Interview: Mary Emerick Author of The Geography of Water

Mary Emerick’s debut novel is a beautifully rendered, moving story about stark lives in a stark place: remote Alaska. 

University of Alaska Press

Shelf Unbound: You earned a degree in creative writing but have largely spent your career in other pursuits: you’ve been a wilderness kayaker in Alaska, a firefighter, and you currently work for the US forest service. What prompted you to finally get down to writing a novel?

Mary Emerick: I’ve been writing all my life, with essays and articles published in anthologies and magazines. Longer works were always in the picture, but the time to complete them has not always been there. I’ve been chipping away at this for years. A writer retreat finally allowed me the time to make significant progress. But all in all, it took about five years. Granted, there were months and months in that timeframe where I did nothing on the book, just let it simmer.

Shelf Unbound: A very remote region of Alaska is a main character in the story. What interested you in writing about Alaska and about people living in almost complete isolation?

Emerick: For seven years I was a wilderness kayak ranger, paddling along the shores of Chichagof and Baranof Islands for five days at a time. During those patrols, we would come upon people living remotely at fish weirs, at weather stations, and in very small communities without roads, accessed only by floatplane or boat.

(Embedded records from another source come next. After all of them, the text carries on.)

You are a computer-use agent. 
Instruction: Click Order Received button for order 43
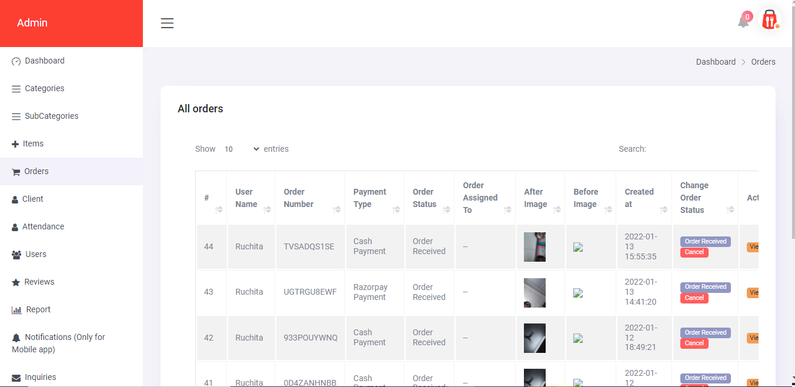(x=705, y=287)
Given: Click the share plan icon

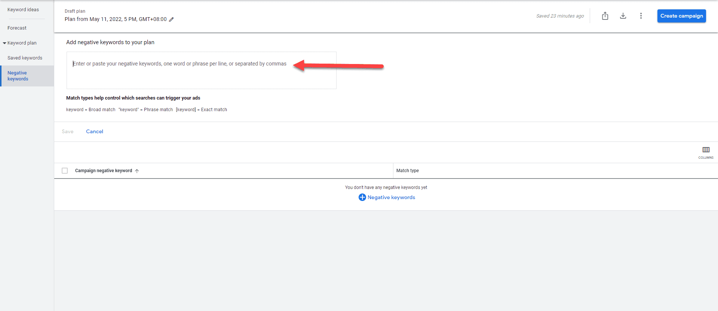Looking at the screenshot, I should tap(605, 16).
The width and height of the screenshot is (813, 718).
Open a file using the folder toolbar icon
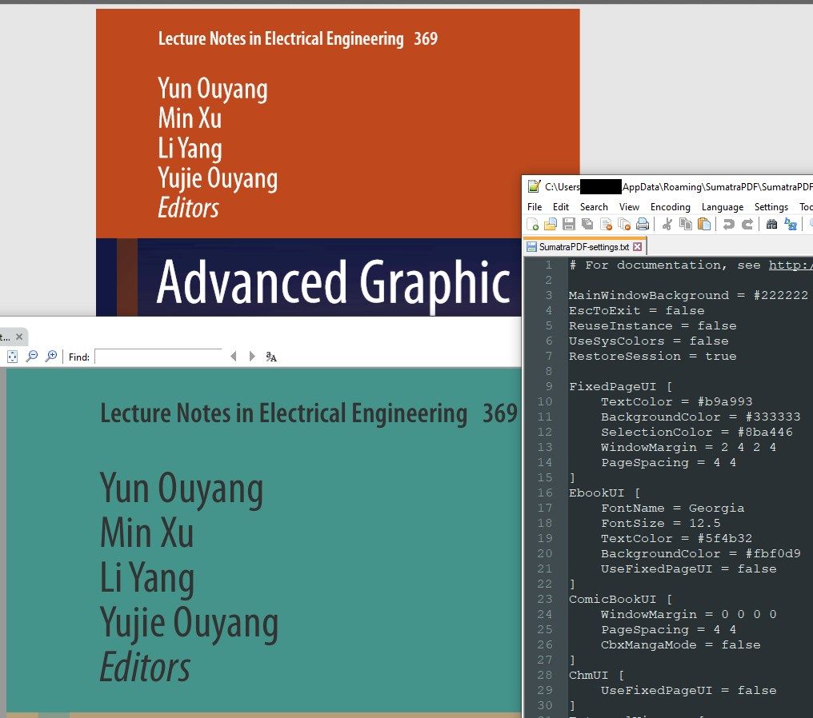(x=550, y=225)
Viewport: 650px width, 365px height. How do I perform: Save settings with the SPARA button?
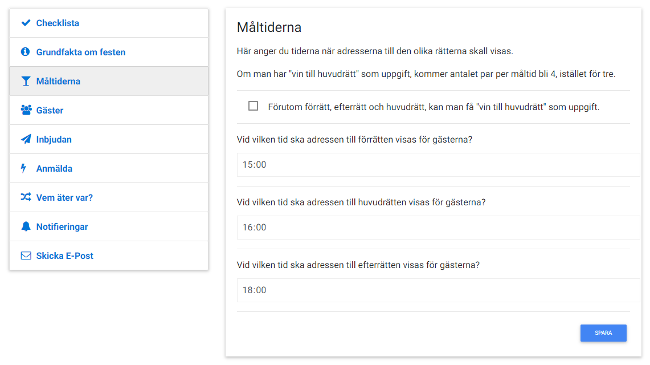(x=603, y=333)
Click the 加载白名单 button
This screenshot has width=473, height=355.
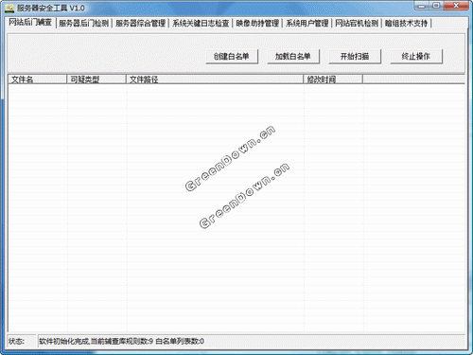293,57
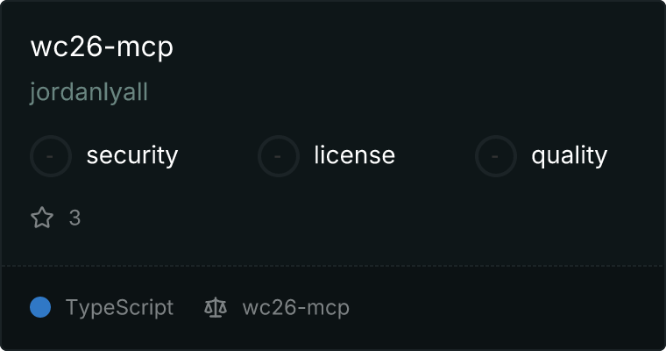This screenshot has height=351, width=666.
Task: Click the dash inside the security circle
Action: (x=50, y=156)
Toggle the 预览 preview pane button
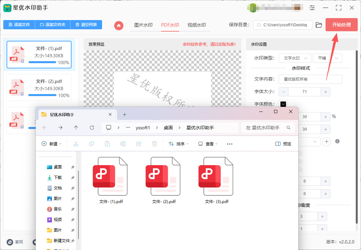The image size is (361, 250). click(283, 144)
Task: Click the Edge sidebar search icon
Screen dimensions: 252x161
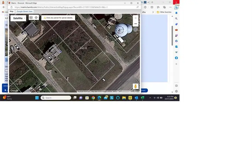Action: click(x=176, y=19)
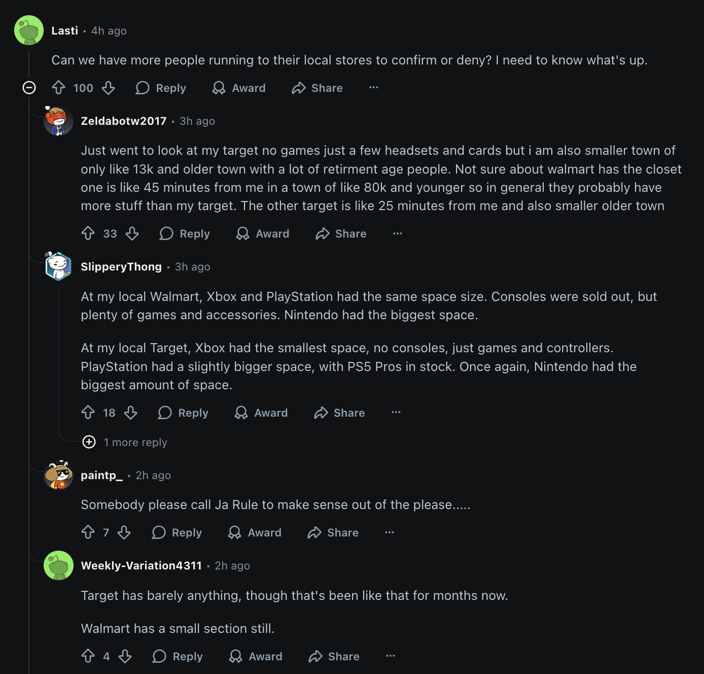Collapse Lasti's comment thread
Screen dimensions: 704x674
pyautogui.click(x=29, y=88)
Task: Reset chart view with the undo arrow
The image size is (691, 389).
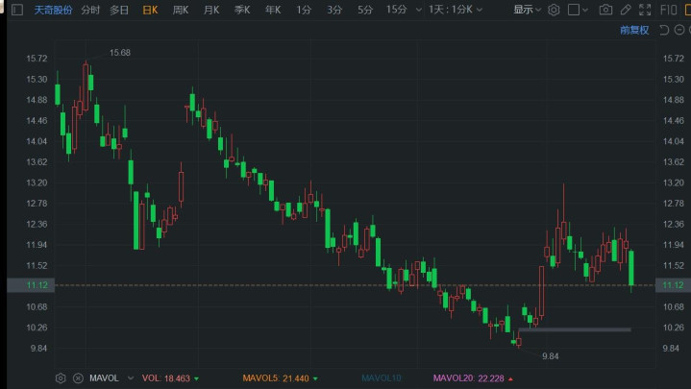Action: [664, 30]
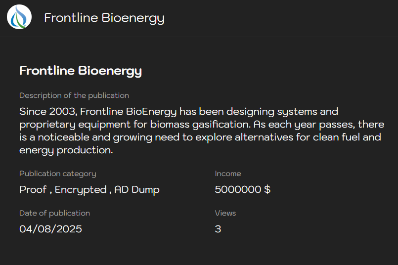This screenshot has width=398, height=265.
Task: Click the 'Date of publication' label
Action: [x=54, y=213]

The reactions of the people we encountered were fascinating. Mostly they would wave us down, obviously desperate, or at least enthusiastic, about new faces. One time the people we saw on shore vanished into the forest upon seeing us. I have always been intrigued by people who choose to live this way and how their surroundings affect their personality—and perhaps how certain people are attracted to this type of life. Also, this part of Alaska is truly wild. You are always balanced on an edge between disaster and safety. It is a refrain that beats through your bones as you hike, kayak, or fly in this area. It’s a feeling many of us will never experience in our relatively safe lives. I wanted to describe this place as I saw it and experienced it, in the form of a novel.

Shelf Unbound: The main character is a young woman, Winnie, who one day gets in a small boat and leaves her abused mother and her abusive father behind. When she returns a few years later because her father has suffered a horrific bear attack, Winnie thinks: “Now you know. You understand the sudden betrayal of a blow in the night.” That quote is a chilling comment on the abuse she and her mother endured. Why did you choose to write about abuse?

Emerick: Physical abuse is fortunately not something I have personally experienced, though I know others who have experienced it. I did not set out to specifically write about it, but as I wrote the character of Roy, this became a part of his character. And while none of the hunting guides I knew were abusive men, they were fascinating, alpha males who embodied some of the better qualities of Roy—the confident, electric qualities that both draws others to them and enables them to survive in an often harsh landscape. Though the abuse informed the actions of the characters, I did not intend this to be a book primarily about abuse. Rather, I wanted to show how certain people react to the obstacles in their lives, whether it was lashing out, like Roy, defeat but later grace, like Sam, and hidden strength, like Winnie.

Shelf Unbound: Your writing is gorgeous and poetic. It is a counterpoint to the harshness of the story and of the land in which they struggle to make ends. How did your writing style evolve?

Emerick: I still have my travel journals from age 8 when I wrote things like, “Then we looked for elk, but didn’t see any.” I’ve always been writing. In the past, my published essays have mostly all been non-fiction (memoir style). My next work is a memoir. Writing a novel was a departure for me, but I think I carried forward my usual style, which is to integrate landscape, personality and thought. The Southeast Alaska landscape really leant itself to the way I write—it is so hauntingly beautiful and wild. It is hard not to be poetic when you write about it—the land itself is an unspoken poem. I often would close my eyes and think of a particular place and try to do it justice as I described the setting that Winnie and the others traveled through. 

Shelf Unbound: A major theme in this book is the environment—both the power of nature and its fragility. Obviously the environment and climate change are hot topics right now, but why did you choose to write about this theme?

Emerick: I have worked in wilderness all of my adult life, starting as a volunteer for the Park Service right after college. In addition, I started backpacking at age five, with parents who were outdoors lovers. I need the peace and solitude I get from the wilderness and it makes me sad that kids today are growing up without that. Since I first worked as a wilderness ranger, the land management agencies’ budgets for recreation and wilderness have been slashed drastically. Trails are disappearing. People are losing the critical sense of ability to encounter and manage risk, to depend upon themselves without technology, or know what it is like to be truly alone. And like it or not, you have to admit that the climate is changing. Especially in Alaska, it is hard to ignore. Southeast Alaska is such a tapestry of wild things and wild places, and is so vulnerable to changes that are occurring over a wide landscape. I fell deeply in love with the place, and I wanted it to be almost a character in the novel, a living, breathing thing. I hope I succeeded.